諸橋 これは経歴というわけではないですけど、僕は刺青を入れているので、ゴルフのあとに風呂に入ることができないとか、その手の不便は多々あります。

甲村 僕も入れているから、ほとんどの温泉は入れない。これは不便と言えば不便だけど‥‥。

諸橋 刺青を入れたことでも母親を悲しませてしまいましたが、消したいとは思っていないんです。逆に、諸事情あって未完成の刺青を、今も仕上げたいという気持ちがあるんです。

甲村 それは僕も同じですね。去年だったか、続きを入れに行こうかと考えた。ただ司法書士になった今、さすがにどうかという思いもあって、結果的には入れなかった。が、刺青を仕上げたいという気持ちは変わってないんですよ。

諸橋 不良の文化はアリだと思っていて、ファッションとして刺青は成立しているわけですからね。さらに、誤解されることを恐れずに言うならば、ヤクザ組織だって犯罪さえしなければ、僕はアリだと思うんです。

甲村 それは、堅苦しい言葉でいえば、相互扶助というのかな。仲間を助け合うという人間関係の面でアリということでしょう。

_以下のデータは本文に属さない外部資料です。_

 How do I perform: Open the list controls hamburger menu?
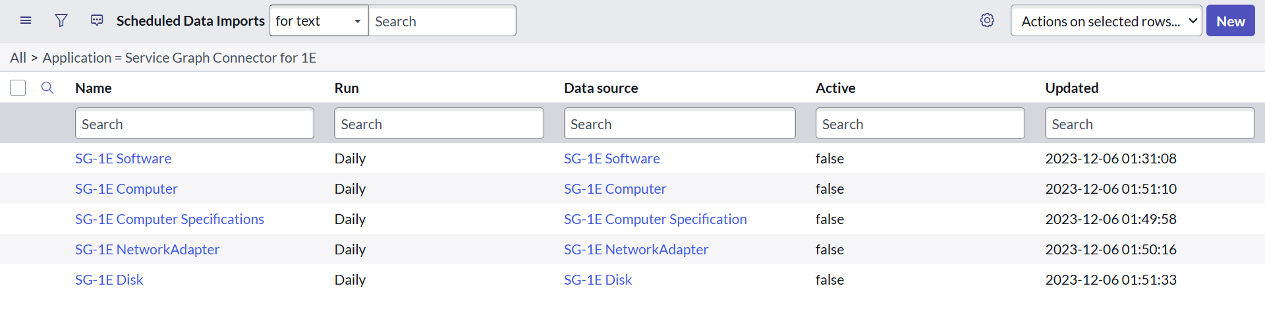pos(26,20)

諸橋 そうです。僕の兄貴分だった人は亡くなってしまいましたが、27歳くらい年上で、兄というより父親のような年齢差でした。とにかく優しくて‥‥。中学生で実の父親を亡くしていたこともあって、どこか父の影を感じていました。

─やはり、現在の暴排社会には反対ですか。

諸橋 「暴力団を潰せ」と言う人たちは、本当に社会正義のために主張しているとは思えないんです。排除という言葉のとおりで、「得体の知れない連中を社会から取り除きたい」「ヤクザなんて嫌いだ」という気分で「暴力団をなくせ」と唱えているんじゃないかと。でも、ヤクザ側に立って考えてみてください。自分たちを排除した社会に戻って、そんな社会のために役立つ人間になりたいと思えるわけがないんです。

甲村 そこですよ。排除すればするほど、かえって治安は悪くなると言われる原因は。追い込まれて食えなくなった人たちは罪を重ねるしかないんですから。

諸橋 とはいえ、僕も刑事事件を引き受けて、被告人が組員ならば、一度は離脱を勧めます。実際、それで10人は離脱させています。でも、「ヤクザは反社会的な存在だからやめろ」とは絶対に言わない。「あなたの人生におけるメリットを考えてみて」と説明するんです。

甲村 確かに、ヤクザのままでは合法でもビジネスはできない。口座も作れなければ、住む場所さえ確保できなくなるわけだから、ちょっと考えれば、自分の将来にメリットがあるのはどちらかがわかりますよ。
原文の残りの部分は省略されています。